United for Care gets the message about medical marijuana out in St. Pete

click to enlarge Sarah Andrews, deputy regional field officer at United For Care and Carl Sandstrom, vice-deputy regional field officer, promoting Amendment 2. - Daina Stanley
Daina Stanley
Sarah Andrews, deputy regional field officer at United For Care and Carl Sandstrom, vice-deputy regional field officer, promoting Amendment 2.

Around two dozen citizens came to hear representatives from organizations raise awareness about medicinal cannabis at Mad Hatters Ethnobotanical Tea Bar in St. Petersburg last week.

The educational meeting consistent of a diverse age group was hosted by Libertarian party congressional candidate Lucas Overby Thursday night. A 60 percent vote is needed to get the Medical Marijuana Act passed, which would legalize the use of marijuana for medicinal purposes in the state of Florida.

Representatives from United For Care, the American Cannabis Exchange, and the Libertarian party shared their support for Amendment 2 that will be voted on by Florida residents on the 2014 ballot. Whether personal, political, or economic, each group is intent upon getting as many voters to the booths in November as possible. 

Karena Morrison, Chair of the Libertarian Party in Pinellas County said, "We've seen demographics and large impacts in the senior citizen community. Many of who are diagnosed with glaucoma and other debilitating issues. The younger community has different values and different views. Our goal is to educate these voters on the health issues in pharmaceuticals in order to get all voters."

The United For Care Fund is the organization that worked to get over 1.1 million people in Florida  to sign the petition responsible for getting Amendment 2 on the ballot. They're on a campaign across the state of Florida at events such as these that will help inform as many citizens as possible. 

"Public awareness, that's what we're striving for here," said Sarah Andrews, deputy regional field officer for United for Care. "We just want people to know the facts and understand the movement. We're really trying to get out the vote," she said.

Carl Sandstrom, vice deputy regional field officer for the group added, "Basically, we just want people to make the connection that in a lot of cases you have opiate as the go to medication for a lot of these conditions. Medical marijuana is much safer when it comes down to it. When you look at all of your side effects that come with marijuana—you get hungry and you go to sleep if you get a little too much and that's it."

The fight to get the Medical Marijuana Act passed is personal for Nicole Morris, whose daughter was diagnosed  with encephalitis at the age of three. She shared Lola's story, the reason she is in favor of the Medical Marijuana Act being passed.   
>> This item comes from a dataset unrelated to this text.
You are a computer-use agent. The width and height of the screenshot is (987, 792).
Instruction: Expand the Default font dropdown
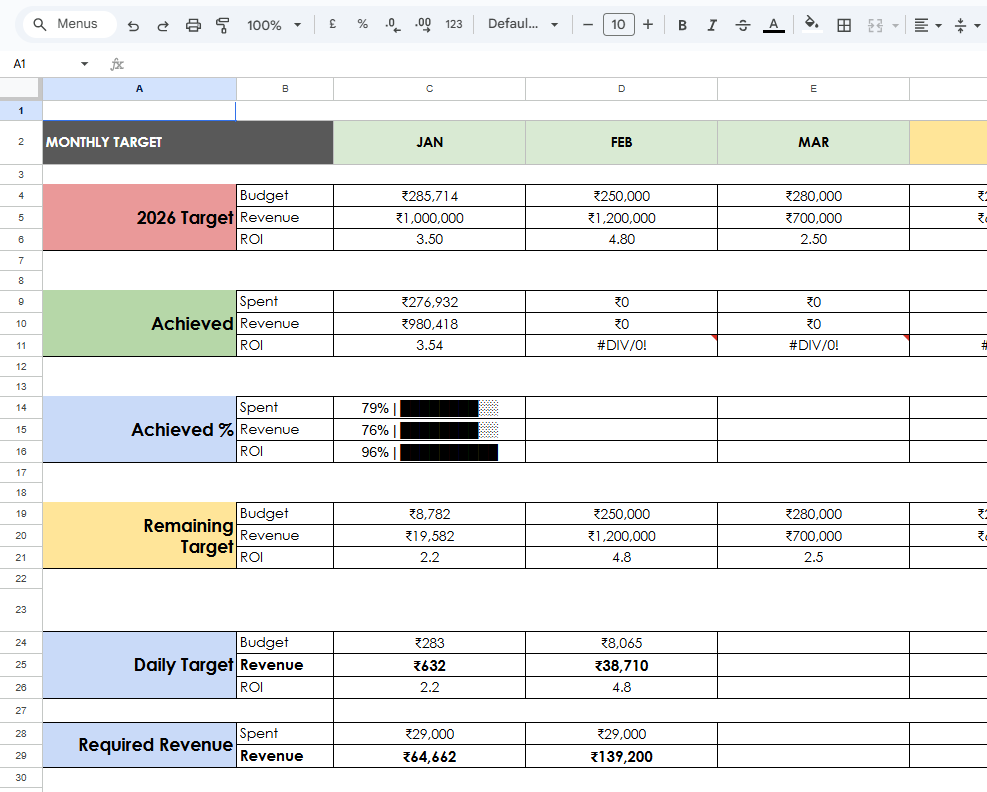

"For you to rob children from a proactive life is insane. It's murder for money."

Though Morris does not associate herself with a political party, she is relieved to find a community where her story is accepted.

"I haven't really met too many people who have been through the same thing. So its nice to come to these kinds of events where people are aware. They don't look at it and say oh you wanna give your child CBD. Well, I'd rather give my child CBD then other life threatening medications," she said to the audience on Thursday. (CBD, or Cannibidiol, is a non-psychoactive component of marijuana that possesses a wide range of therapeutic benefits).

Gilbert Beovides is the co-creator of the American Cannabis Exchange, an innovative platform that applies Wall Street concepts to the business of marijuana "What we have done is create a platform that allows growers, whole sellers, dispensers, and distributors transparency and a more competitive market with a click of one button," Beovides said to the audience. The technology that is being introduced to Colorado businesses is in trial mode at the moment and would be applied to the state of Florida if citizens vote in favor of Amendment 2.